WORK REQUIRED
Copy each record exactly, word for word.

(Stored data)
▬▬▬▬▬▬

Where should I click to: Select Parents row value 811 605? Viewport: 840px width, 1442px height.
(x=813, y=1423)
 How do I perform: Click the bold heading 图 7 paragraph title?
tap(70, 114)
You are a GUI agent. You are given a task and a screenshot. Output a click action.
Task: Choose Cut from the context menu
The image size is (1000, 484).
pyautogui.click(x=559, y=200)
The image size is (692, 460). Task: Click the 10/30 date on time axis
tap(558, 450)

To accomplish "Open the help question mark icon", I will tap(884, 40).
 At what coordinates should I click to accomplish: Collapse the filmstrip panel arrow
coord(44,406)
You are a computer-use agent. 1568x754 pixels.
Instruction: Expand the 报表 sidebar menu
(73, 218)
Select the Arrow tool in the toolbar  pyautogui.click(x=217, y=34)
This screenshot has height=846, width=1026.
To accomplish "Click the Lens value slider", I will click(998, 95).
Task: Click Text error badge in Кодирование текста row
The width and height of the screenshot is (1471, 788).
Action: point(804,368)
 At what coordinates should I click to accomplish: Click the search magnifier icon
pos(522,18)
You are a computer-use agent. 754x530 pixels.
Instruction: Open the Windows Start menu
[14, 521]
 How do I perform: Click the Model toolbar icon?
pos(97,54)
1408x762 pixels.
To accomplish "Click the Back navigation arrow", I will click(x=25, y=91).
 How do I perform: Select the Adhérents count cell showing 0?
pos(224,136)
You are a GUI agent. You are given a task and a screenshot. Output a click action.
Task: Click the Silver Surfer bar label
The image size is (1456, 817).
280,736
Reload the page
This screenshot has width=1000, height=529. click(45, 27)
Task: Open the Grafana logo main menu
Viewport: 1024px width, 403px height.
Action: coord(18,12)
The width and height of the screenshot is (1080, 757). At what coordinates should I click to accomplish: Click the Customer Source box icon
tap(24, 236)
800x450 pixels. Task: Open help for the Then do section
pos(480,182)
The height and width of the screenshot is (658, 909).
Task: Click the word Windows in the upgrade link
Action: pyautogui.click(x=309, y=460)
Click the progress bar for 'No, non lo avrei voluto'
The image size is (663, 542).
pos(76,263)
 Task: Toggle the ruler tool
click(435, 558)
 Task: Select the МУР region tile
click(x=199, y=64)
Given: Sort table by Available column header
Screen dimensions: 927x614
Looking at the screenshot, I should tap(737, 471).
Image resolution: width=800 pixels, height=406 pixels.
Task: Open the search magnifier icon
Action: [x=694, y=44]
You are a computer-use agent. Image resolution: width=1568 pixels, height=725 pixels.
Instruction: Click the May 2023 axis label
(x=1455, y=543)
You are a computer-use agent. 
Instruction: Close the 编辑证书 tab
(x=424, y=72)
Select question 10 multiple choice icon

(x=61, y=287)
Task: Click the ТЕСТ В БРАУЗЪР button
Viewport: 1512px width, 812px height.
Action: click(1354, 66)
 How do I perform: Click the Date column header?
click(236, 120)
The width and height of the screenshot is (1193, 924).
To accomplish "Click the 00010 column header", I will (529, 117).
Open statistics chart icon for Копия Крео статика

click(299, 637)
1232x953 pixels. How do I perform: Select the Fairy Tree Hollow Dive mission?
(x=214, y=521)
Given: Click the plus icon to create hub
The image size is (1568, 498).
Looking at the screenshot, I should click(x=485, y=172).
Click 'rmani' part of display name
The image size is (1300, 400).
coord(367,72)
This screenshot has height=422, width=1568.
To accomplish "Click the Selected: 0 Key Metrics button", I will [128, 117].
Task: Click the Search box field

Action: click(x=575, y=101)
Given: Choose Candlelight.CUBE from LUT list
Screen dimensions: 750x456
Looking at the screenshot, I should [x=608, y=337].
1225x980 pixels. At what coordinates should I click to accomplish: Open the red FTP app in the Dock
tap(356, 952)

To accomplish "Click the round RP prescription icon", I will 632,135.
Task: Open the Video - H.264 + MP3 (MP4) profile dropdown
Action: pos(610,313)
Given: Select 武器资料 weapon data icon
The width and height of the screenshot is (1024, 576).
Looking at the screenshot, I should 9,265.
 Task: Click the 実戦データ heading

▬▬▬▬▬▬

YOUR RESPONSE
Where should I click to: Select Parents row value 811 605? Viewport: 840px width, 1442px height.
(x=813, y=1423)
 How do I perform: Click the bold heading 图 7 paragraph title?
tap(70, 114)
You are a GUI agent. You are given a task and a screenshot. Output a click action.
Task: Choose Cut from the context menu
The image size is (1000, 484).
pyautogui.click(x=559, y=200)
The image size is (692, 460). Task: Click the 10/30 date on time axis
tap(558, 450)

To accomplish "Open the help question mark icon", I will tap(884, 40).
 At what coordinates should I click to accomplish: Collapse the filmstrip panel arrow
coord(44,406)
You are a computer-use agent. 1568x754 pixels.
Instruction: Expand the 报表 sidebar menu
(73, 218)
Select the Arrow tool in the toolbar  pyautogui.click(x=217, y=34)
This screenshot has height=846, width=1026.
To accomplish "Click the Lens value slider", I will click(998, 95).
Task: Click Text error badge in Кодирование текста row
The width and height of the screenshot is (1471, 788).
Action: point(804,368)
 At what coordinates should I click to accomplish: Click the search magnifier icon
pos(522,18)
You are a computer-use agent. 754x530 pixels.
Instruction: Open the Windows Start menu
[14, 521]
 How do I perform: Click the Model toolbar icon?
pos(97,54)
1408x762 pixels.
To accomplish "Click the Back navigation arrow", I will click(x=25, y=91).
 How do I perform: Select the Adhérents count cell showing 0?
pos(224,136)
You are a GUI agent. You are given a task and a screenshot. Output a click action.
Task: Click the Silver Surfer bar label
The image size is (1456, 817).
280,736
Reload the page
This screenshot has width=1000, height=529. click(45, 27)
Task: Open the Grafana logo main menu
Viewport: 1024px width, 403px height.
Action: coord(18,12)
The width and height of the screenshot is (1080, 757). At what coordinates should I click to accomplish: Click the Customer Source box icon
tap(24, 236)
800x450 pixels. Task: Open help for the Then do section
pos(480,182)
The height and width of the screenshot is (658, 909).
Task: Click the word Windows in the upgrade link
Action: pyautogui.click(x=309, y=460)
Click the progress bar for 'No, non lo avrei voluto'
The image size is (663, 542).
pos(76,263)
 Task: Toggle the ruler tool
click(435, 558)
 Task: Select the МУР region tile
click(x=199, y=64)
Given: Sort table by Available column header
Screen dimensions: 927x614
Looking at the screenshot, I should tap(737, 471).
Image resolution: width=800 pixels, height=406 pixels.
Task: Open the search magnifier icon
Action: [x=694, y=44]
You are a computer-use agent. Image resolution: width=1568 pixels, height=725 pixels.
Instruction: Click the May 2023 axis label
(x=1455, y=543)
You are a computer-use agent. 
Instruction: Close the 编辑证书 tab
(x=424, y=72)
Select question 10 multiple choice icon

(x=61, y=287)
Task: Click the ТЕСТ В БРАУЗЪР button
Viewport: 1512px width, 812px height.
Action: click(1354, 66)
 How do I perform: Click the Date column header?
click(236, 120)
The width and height of the screenshot is (1193, 924).
To accomplish "Click the 00010 column header", I will (529, 117).
Open statistics chart icon for Копия Крео статика

click(299, 637)
1232x953 pixels. How do I perform: Select the Fairy Tree Hollow Dive mission?
(x=214, y=521)
Given: Click the plus icon to create hub
The image size is (1568, 498).
Looking at the screenshot, I should click(x=485, y=172).
Click 'rmani' part of display name
The image size is (1300, 400).
coord(367,72)
This screenshot has height=422, width=1568.
To accomplish "Click the Selected: 0 Key Metrics button", I will [128, 117].
Task: Click the Search box field

Action: click(x=575, y=101)
Given: Choose Candlelight.CUBE from LUT list
Screen dimensions: 750x456
Looking at the screenshot, I should [x=608, y=337].
1225x980 pixels. At what coordinates should I click to accomplish: Open the red FTP app in the Dock
tap(356, 952)

To accomplish "Click the round RP prescription icon", I will 632,135.
Task: Open the Video - H.264 + MP3 (MP4) profile dropdown
Action: pos(610,313)
Given: Select 武器资料 weapon data icon
The width and height of the screenshot is (1024, 576).
Looking at the screenshot, I should 9,265.
 Task: Click the 実戦データ heading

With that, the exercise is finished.